* [Records to use]
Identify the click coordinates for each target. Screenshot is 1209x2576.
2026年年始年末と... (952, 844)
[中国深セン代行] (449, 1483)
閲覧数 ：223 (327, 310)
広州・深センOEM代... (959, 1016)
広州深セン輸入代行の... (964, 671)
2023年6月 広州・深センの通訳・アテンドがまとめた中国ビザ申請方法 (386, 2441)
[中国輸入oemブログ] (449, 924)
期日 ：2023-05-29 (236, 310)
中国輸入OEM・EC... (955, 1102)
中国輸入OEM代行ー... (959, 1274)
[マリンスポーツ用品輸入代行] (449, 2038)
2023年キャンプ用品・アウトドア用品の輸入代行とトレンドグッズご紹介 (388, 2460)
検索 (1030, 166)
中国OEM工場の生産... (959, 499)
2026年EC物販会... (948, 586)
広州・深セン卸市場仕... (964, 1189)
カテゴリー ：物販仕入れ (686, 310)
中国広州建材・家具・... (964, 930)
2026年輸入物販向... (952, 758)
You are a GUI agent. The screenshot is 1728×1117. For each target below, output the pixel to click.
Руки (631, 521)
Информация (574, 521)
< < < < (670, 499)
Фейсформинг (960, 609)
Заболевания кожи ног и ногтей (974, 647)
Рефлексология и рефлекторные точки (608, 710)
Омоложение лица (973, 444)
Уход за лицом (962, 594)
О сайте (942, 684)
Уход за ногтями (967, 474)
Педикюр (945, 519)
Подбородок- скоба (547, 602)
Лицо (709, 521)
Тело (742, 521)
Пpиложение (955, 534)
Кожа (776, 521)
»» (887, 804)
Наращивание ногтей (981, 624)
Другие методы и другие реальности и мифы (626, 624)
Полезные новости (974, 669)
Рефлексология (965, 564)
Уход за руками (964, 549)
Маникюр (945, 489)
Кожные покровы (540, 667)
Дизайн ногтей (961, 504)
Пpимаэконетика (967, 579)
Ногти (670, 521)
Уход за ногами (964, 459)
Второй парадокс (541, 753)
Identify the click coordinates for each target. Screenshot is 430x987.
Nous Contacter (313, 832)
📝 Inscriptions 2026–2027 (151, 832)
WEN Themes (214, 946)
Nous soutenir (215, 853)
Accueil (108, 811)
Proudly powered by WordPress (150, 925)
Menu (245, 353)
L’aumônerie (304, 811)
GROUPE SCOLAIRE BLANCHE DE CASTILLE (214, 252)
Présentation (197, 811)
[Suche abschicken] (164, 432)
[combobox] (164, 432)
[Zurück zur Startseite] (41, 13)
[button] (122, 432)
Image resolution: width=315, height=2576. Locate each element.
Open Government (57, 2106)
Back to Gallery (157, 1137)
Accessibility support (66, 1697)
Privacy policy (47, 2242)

* [Brief]
Would you retype all of the data exactly as shown?

* [Exercise response]
Identify the click coordinates for each target. Screenshot is 1209x2576.
2026年年始年末と... (952, 844)
[中国深セン代行] (449, 1483)
閲覧数 ：223 (327, 310)
広州・深センOEM代... (959, 1016)
広州深セン輸入代行の... (964, 671)
2023年6月 広州・深センの通訳・アテンドがまとめた中国ビザ申請方法 (386, 2441)
[中国輸入oemブログ] (449, 924)
期日 ：2023-05-29 (236, 310)
中国輸入OEM・EC... (955, 1102)
中国輸入OEM代行ー... (959, 1274)
[マリンスポーツ用品輸入代行] (449, 2038)
2023年キャンプ用品・アウトドア用品の輸入代行とトレンドグッズご紹介 (388, 2460)
検索 (1030, 166)
中国OEM工場の生産... (959, 499)
2026年EC物販会... (948, 586)
広州・深セン卸市場仕... (964, 1189)
カテゴリー ：物販仕入れ (686, 310)
中国広州建材・家具・... (964, 930)
2026年輸入物販向... (952, 758)
You are a GUI agent. The screenshot is 1728×1117. For each target below, output the pixel to click.
Руки (631, 521)
Информация (574, 521)
< < < < (670, 499)
Фейсформинг (960, 609)
Заболевания кожи ног и ногтей (974, 647)
Рефлексология и рефлекторные точки (608, 710)
Омоложение лица (973, 444)
Уход за лицом (962, 594)
О сайте (942, 684)
Уход за ногтями (967, 474)
Педикюр (945, 519)
Подбородок- скоба (547, 602)
Лицо (709, 521)
Тело (742, 521)
Пpиложение (955, 534)
Кожа (776, 521)
»» (887, 804)
Наращивание ногтей (981, 624)
Другие методы и другие реальности и мифы (626, 624)
Полезные новости (974, 669)
Рефлексология (965, 564)
Уход за руками (964, 549)
Маникюр (945, 489)
Кожные покровы (540, 667)
Дизайн ногтей (961, 504)
Пpимаэконетика (967, 579)
Ногти (670, 521)
Уход за ногами (964, 459)
Второй парадокс (541, 753)
Identify the click coordinates for each target. Screenshot is 430x987.
Nous Contacter (313, 832)
📝 Inscriptions 2026–2027 (151, 832)
WEN Themes (214, 946)
Nous soutenir (215, 853)
Accueil (108, 811)
Proudly powered by WordPress (150, 925)
Menu (245, 353)
L’aumônerie (304, 811)
GROUPE SCOLAIRE BLANCHE DE CASTILLE (214, 252)
Présentation (197, 811)
[Suche abschicken] (164, 432)
[combobox] (164, 432)
[Zurück zur Startseite] (41, 13)
[button] (122, 432)
Image resolution: width=315, height=2576. Locate each element.
Open Government (57, 2106)
Back to Gallery (157, 1137)
Accessibility support (66, 1697)
Privacy policy (47, 2242)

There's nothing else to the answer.